Personally, I think this kind of cyber terrorism is bad for the internet as a whole, though perhaps some people will finally learn that one never posts online (even "privately") any information they wouldn't want to see in a headline tomorrow.
 
jsstevens said:
I simply meant that making a promise to be faithful to someone and then looking to break that promise (the whole premise behind Ashley Madison) makes the person "litter".

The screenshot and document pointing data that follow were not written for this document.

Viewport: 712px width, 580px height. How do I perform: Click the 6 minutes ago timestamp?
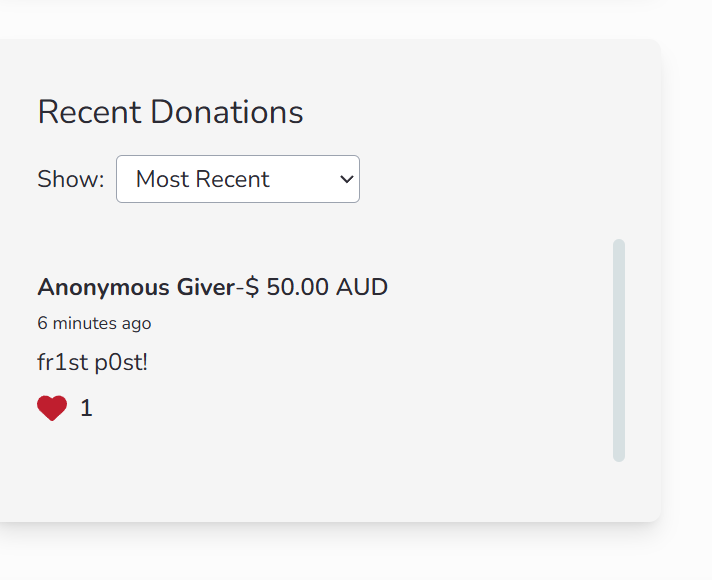click(94, 323)
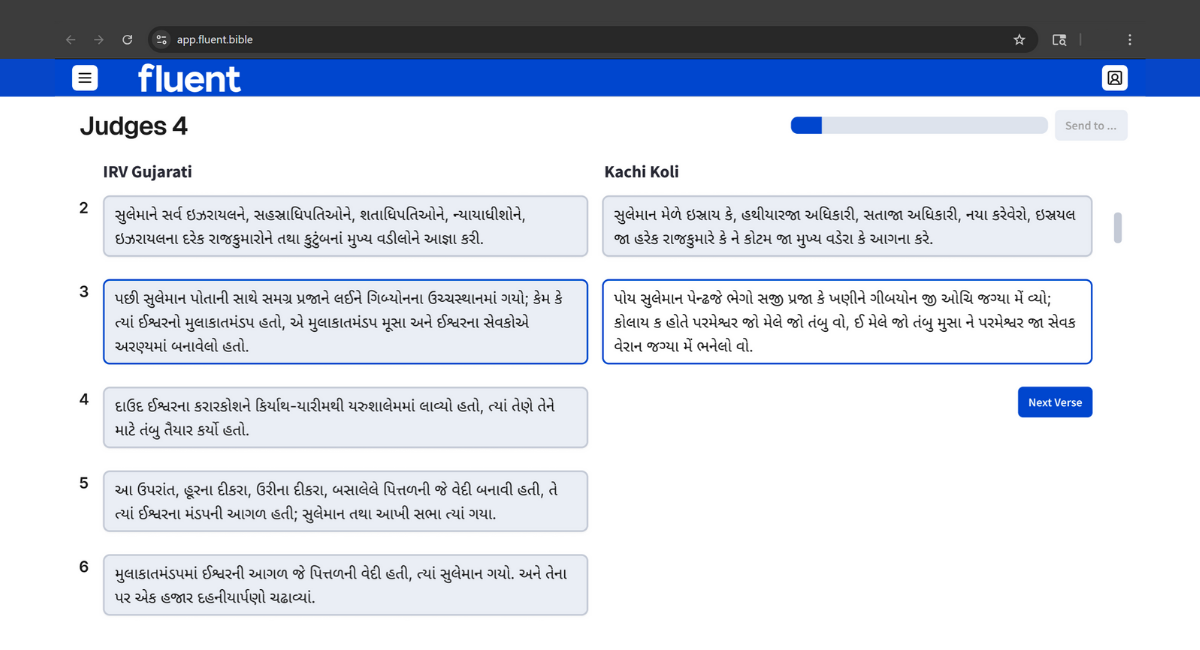Click the browser back arrow
The height and width of the screenshot is (650, 1200).
coord(70,39)
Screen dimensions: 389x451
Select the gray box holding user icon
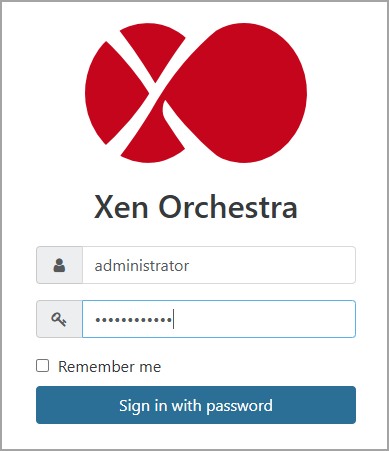[59, 265]
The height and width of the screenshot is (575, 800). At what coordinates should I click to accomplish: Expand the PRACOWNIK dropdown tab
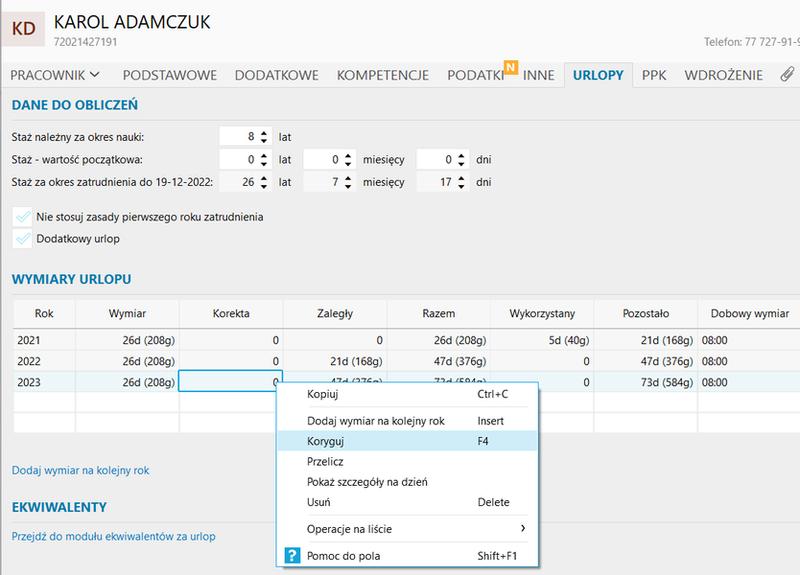tap(55, 75)
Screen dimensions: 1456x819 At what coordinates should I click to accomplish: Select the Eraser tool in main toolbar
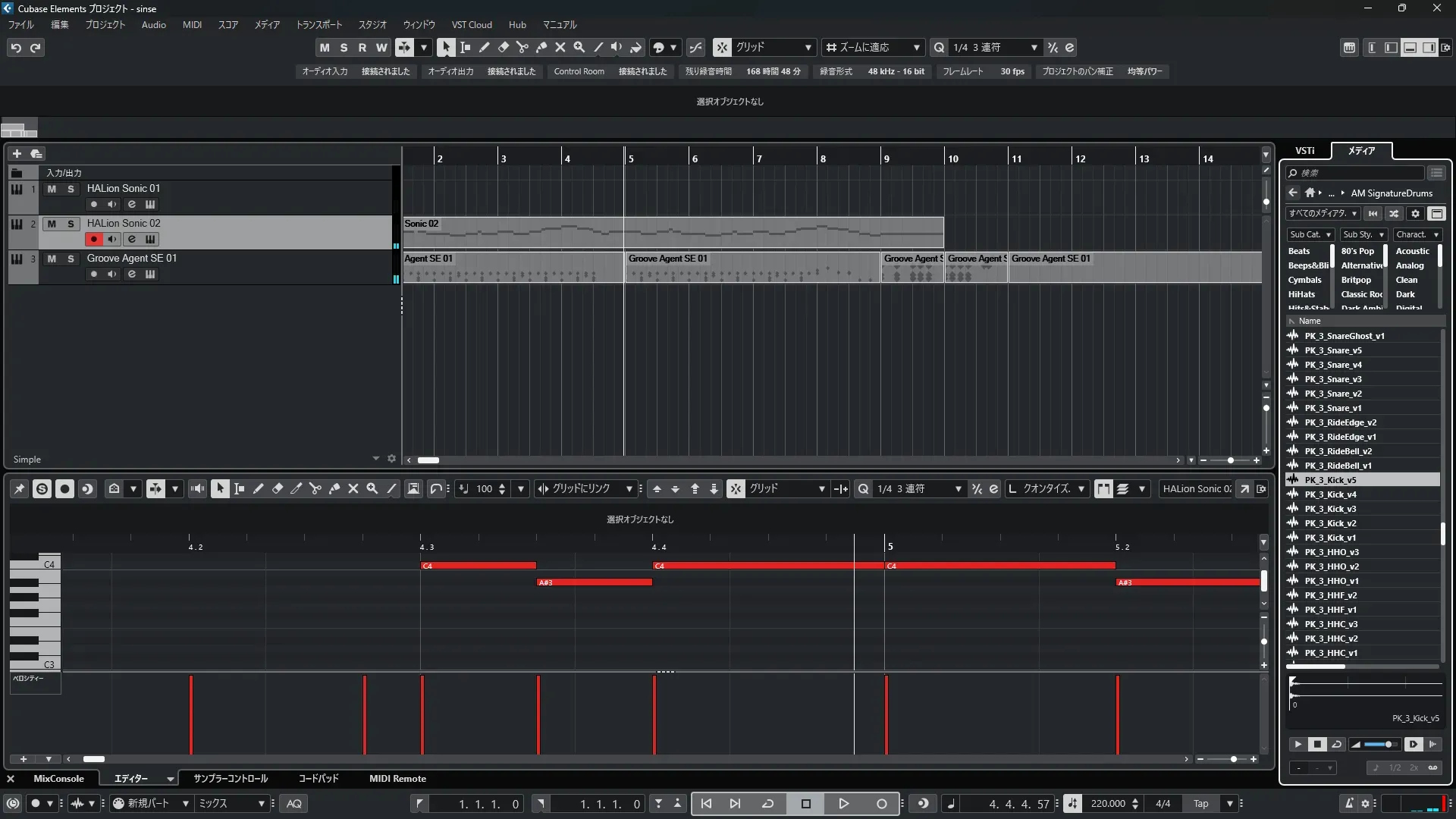pos(503,47)
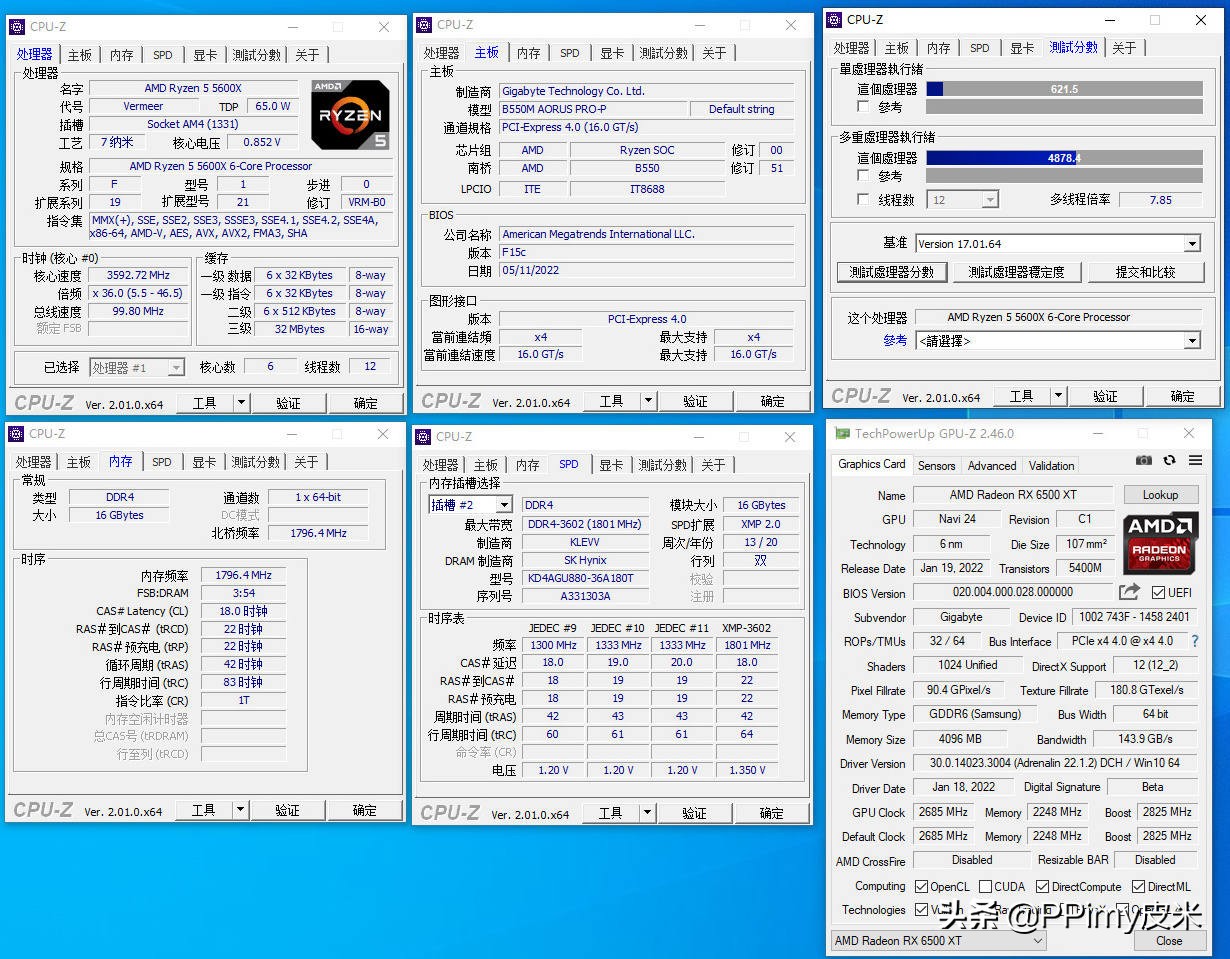This screenshot has height=959, width=1230.
Task: Click the 序列号 field showing A331303A
Action: tap(585, 597)

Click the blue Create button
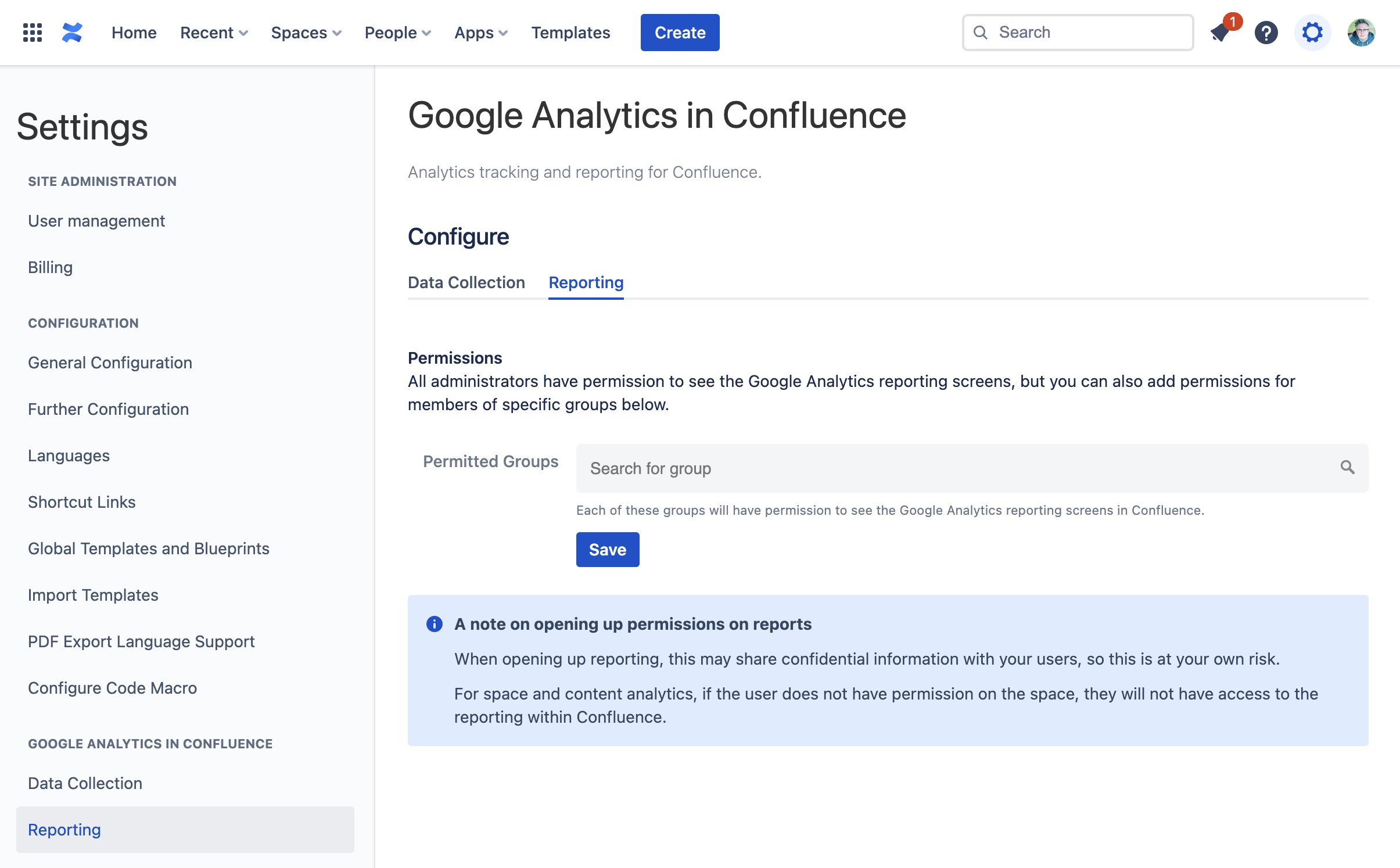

As to the veracity of the leaked info, I have no idea. But like many, I wouldn't touch that verification site with a 10' keyboard and industrial strength firewall...

John
Click to expand...

Agree on both counts.

Also noted that taking down Ashley Madison doesn't eliminate opportunities for someone so inclined to chase an "affair". Sites ranging from Craig's List to Adult Friend Finder to YouPorn still exist. CL is still under pressure from law enforcement to ensure that illegal behavior doesn't take place there (prostitution, et al - see below). At one point, there were even Yahoo groups where such behavior could take place (I have no idea how it is now, back when I worked in media I worked with some folks that investigated such stuff. I think they either eliminated it or created "adult only" sections. I don't go there, so no knowledge).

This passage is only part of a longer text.